Consideration and Purchase Price Allocation

The preliminary allocation of the total purchase price in the Purchase Agreement is based upon Breckenridge’s audited historical financial statements.

Total consideration for the asset purchase is as follows (in thousands):

Consideration Paid

March 24, 2023

Common stock issued

$

2,020

Note payable issued

9,880

Purchase price

$

11,900

Because the Transaction constitutes a transaction among entities under common control, the excess purchase price over the historical carrying value of the net assets acquired was recorded as a charge to additional paid in capital.
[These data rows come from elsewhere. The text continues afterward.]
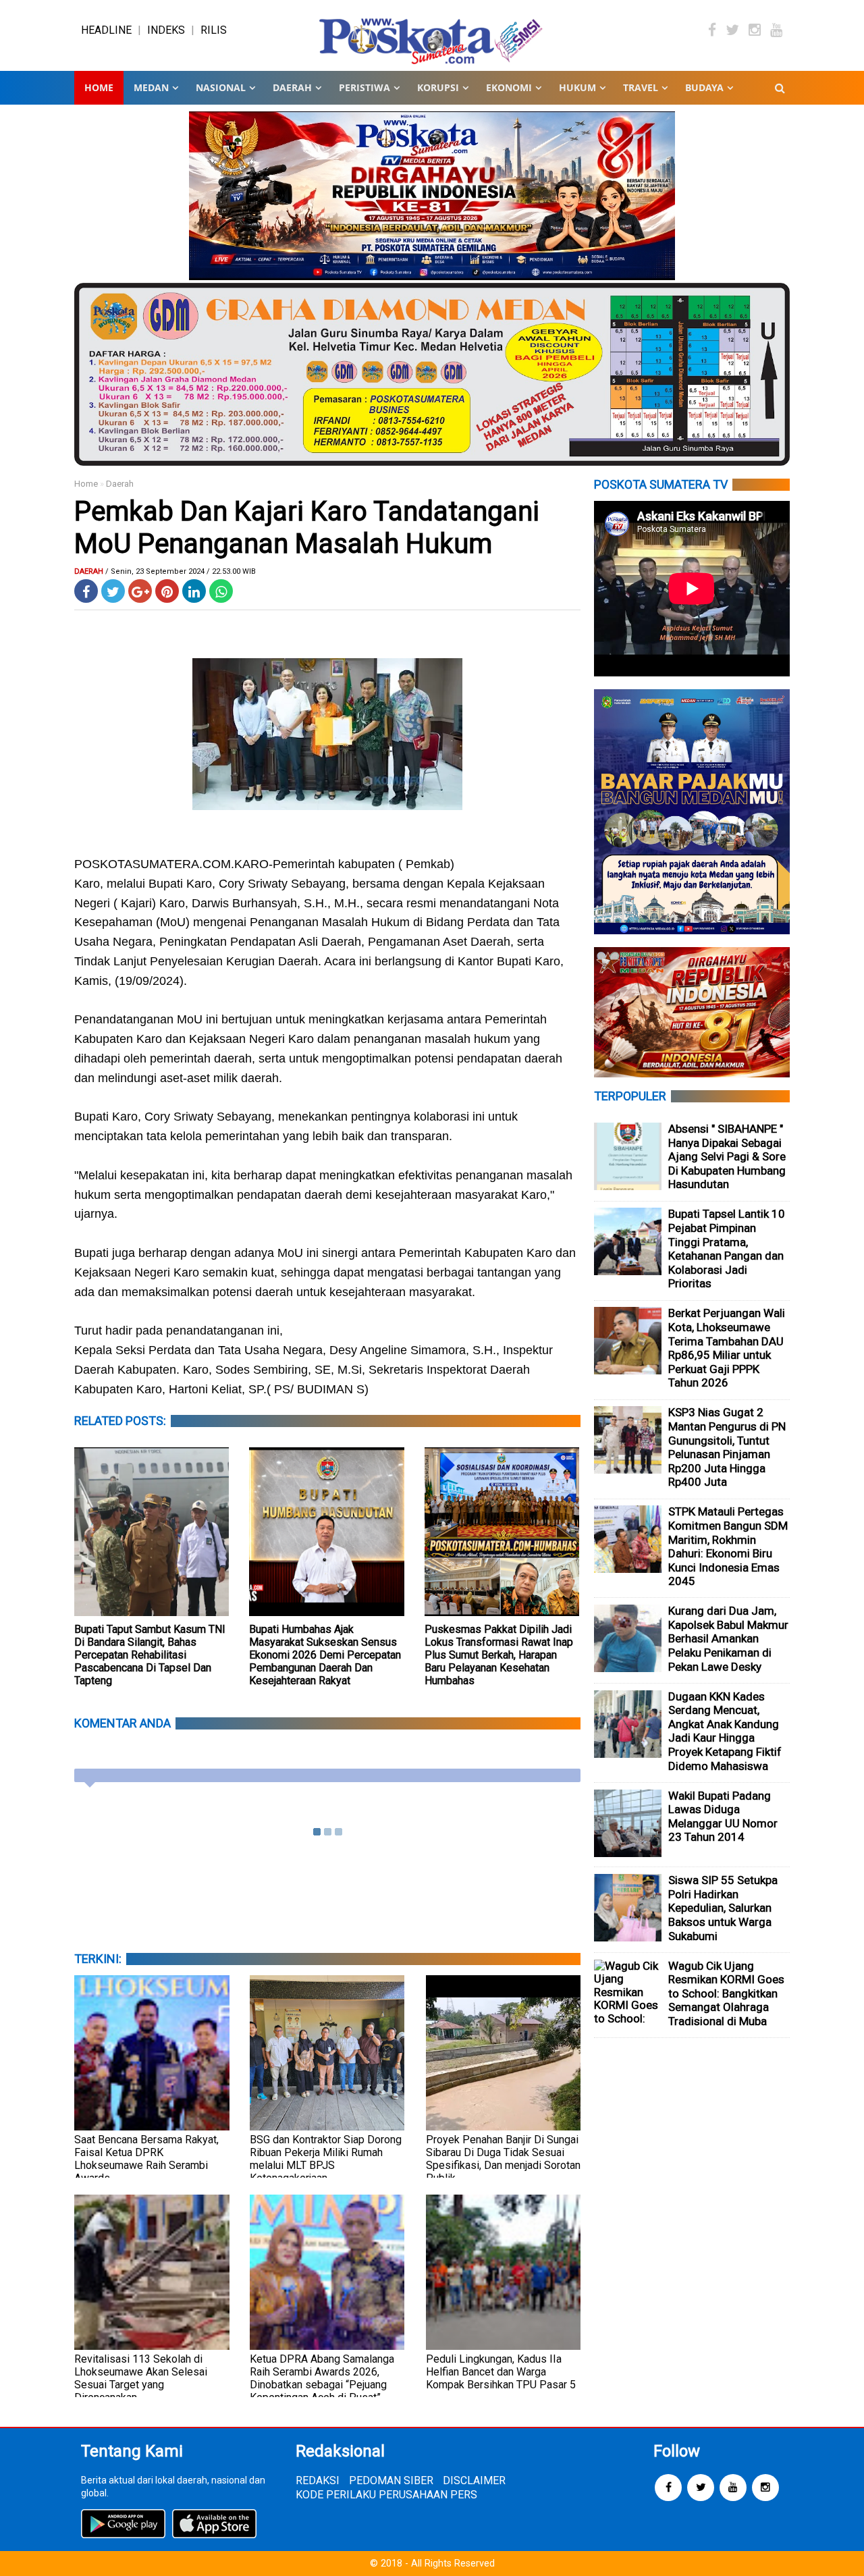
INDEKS (166, 30)
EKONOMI (509, 87)
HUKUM (577, 87)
The excess purchase price over the historical carrying value of the assets at the acquisition date (unaudited and in thousands) is as follows:

Excess Purchase Price

March 24, 2023

Purchase price

$

11,900

Historical carrying value of assets acquired

(1,335)

Excess purchase price

$

10,565


Notes detailing adjustments to Unaudited Proforma Combined Balance Sheet and Unaudited Proforma Combined Statement of Operations

The unaudited proforma combined financial information has been compiled in a manner consistent with the accounting policies adopted by the Company.

The proforma adjustments are based on currently available information and certain estimates and assumptions that the Company believes provide a reasonable basis for presenting the significant effects of the Purchase Agreement. General descriptions of the proforma adjustments are provided below.

(a)Upon execution of the Purchase Agreement on March 24, 2023, the Company delivered to Wilks a convertible promissory note in the principal amount of $9,880,000.50 payable on or after June 30, 2024 that, upon the terms and subject to the conditions described therein, will automatically convert into 5,811,765 newly–issued shares of common stock at a conversion price equal to $1.70 per share, subject to adjustments as described in the convertible note, after the Company receives shareholder approval of the proposal to issue the shares upon conversion of the convertible note in accordance with NASDAQ Listing Rule 5635.
(b)This amount represents the par value of $0.01 per share for the 1,188,235 shares issued to Wilks upon execution of the Purchase Agreement on March 24, 2023.
(c)This amount represents the impact to additional paid-in capital resulting from the shares issued associated with the Purchase Agreement and the reduction of Breckenridge’s pre-acquisition equity attributable to Wilks.

The following is a summary of the proforma adjustment amount:

Fair Value of common stock issued

$

2,020

Less: par value of common stock issued

(12)

Less: excess purchase price over net assets of Breckenridge as of December 31, 2022

(4,205)

$

(2,197)

(d)This amount represents the equity of Breckenridge prior to the execution of the Purchase Agreement on March 24, 2023.
(e)This amount represents all transactions between the Company and Breckenridge for the year ended December 31, 2022 that are being retrospectively eliminated on a combined, as pooled basis. For the year ended December 31, 2022, the Company recorded approximately $2,200,000 of related party revenue from Breckenridge. Note that sales tax charged to Breckenridge amounting to approximately $120,000 was included in operating expenses on Dawson’s Historical Consolidated Statement of Operations.
(f)This amount represents the effect of the issuance of the 1,188,235 shares issued to Wilks upon execution of the Purchase Agreement as if such issuance had occurred on January 1, 2022.